## Start Text provided
Brainstorming Ends Policies
[20000729 NJ]
Includes as Appendices: Carl Glickman, Renewing America's Schools (a brief excerpt), and the ICCSD Mission Statement and Related Documents


NOTE: “Academic Ends Policies (Other Measures)” (the last heading in the May 8, 2000, Web-posted academic ends policy document) listed some indirect indicia of academic achievement a school board might want to track, such as attendance. This think piece lists some additional examples, but also goes beyond a conventional academic focus. Needless to say, its purpose is not to recommend the adoption of any of the following, let alone all, but rather to stimulate discussion on these and other topics they may suggest.

Application of learning. The district is searching for assessment measures in addition to standardized tests. One we might want to explore is “application of learning” – demonstrations of what our students can actually do rather than what they know. Schools in Sedona, Arizona, Chicago (the Sullivan school), Missouri and elsewhere are using this approach. Coe College currently requires something like this of its education students who make presentations to actual school superintendents.

One model has students participate in shared decision-making as they develop projects. They write the letters and otherwise recruit the panels of citizen volunteers to whom they will present their written and spoken reports and from whom they will get feedback. (Thus, this is yet another opportunity to increase parental involvement with parental participation in panels.) The programs where this works best involve opportunities for both (a) the self-esteem-boosting warm fuzzies of immediate positive feedback, and (b) a subsequent more substantive set of suggestions for improvement.

Normally the projects are inter-disciplinary/professional. For example, junior high students might take on a project that would involve their jointly planning a trip to five countries within a fixed budget. This could involve their learning a few phrases in the languages of those countries. It would test their financial math skills. It would involve learning some geography – and hopefully history and culture. They would develop consumer skills in shopping for cheaper fairs for air and connecting travel, lodging, and so forth. Their panel might include a college foreign language professor, travel agents, a banker, individuals from the countries involved, and others from the community in a position to judge the students’ real world skills.

Basic knowledge. An area of public concern nationally about our schools is that graduates seem to emerge with very little comprehension of what many adults believe to be basic knowledge. Jay Leno uses this as entertainment with his NBC Tonight Show “Jay Walking” feature in which ordinary people on the street are asked, and cannot answer, the most basic of questions. (I have some examples on tape.) Two oft-cited areas are geography (the inability to find major nations on a map) and history (the inability to place even a handful of the most significant events).
## End Text provided
## Start Dataset rows
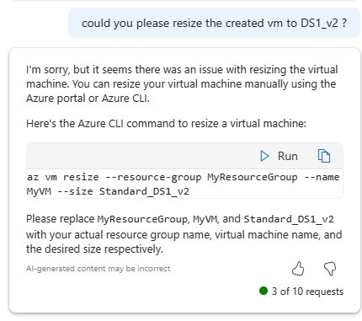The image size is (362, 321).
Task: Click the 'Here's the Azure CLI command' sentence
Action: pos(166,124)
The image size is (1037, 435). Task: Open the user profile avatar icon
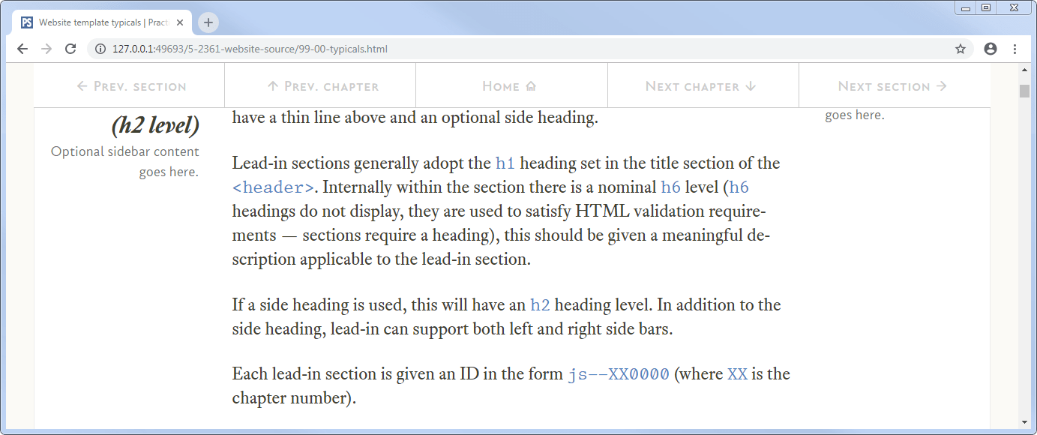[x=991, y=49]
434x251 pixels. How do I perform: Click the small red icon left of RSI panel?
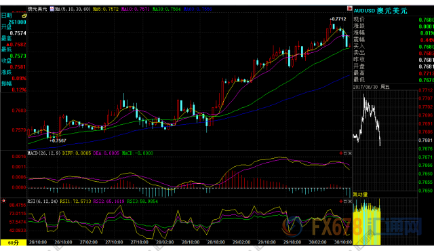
## End Dataset rows
Set tasks:
1. Copy the stretch of the ends policies text from "Normally the projects" through "real world skills.".
2. How many lines of the entries contain the string "Click"? Give only the number.

Worked answers:
1.
Normally the projects are inter-disciplinary/professional. For example, junior high students might take on a project that would involve their jointly planning a trip to five countries within a fixed budget. This could involve their learning a few phrases in the languages of those countries. It would test their financial math skills. It would involve learning some geography – and hopefully history and culture. They would develop consumer skills in shopping for cheaper fairs for air and connecting travel, lodging, and so forth. Their panel might include a college foreign language professor, travel agents, a banker, individuals from the countries involved, and others from the community in a position to judge the students’ real world skills.

2. 2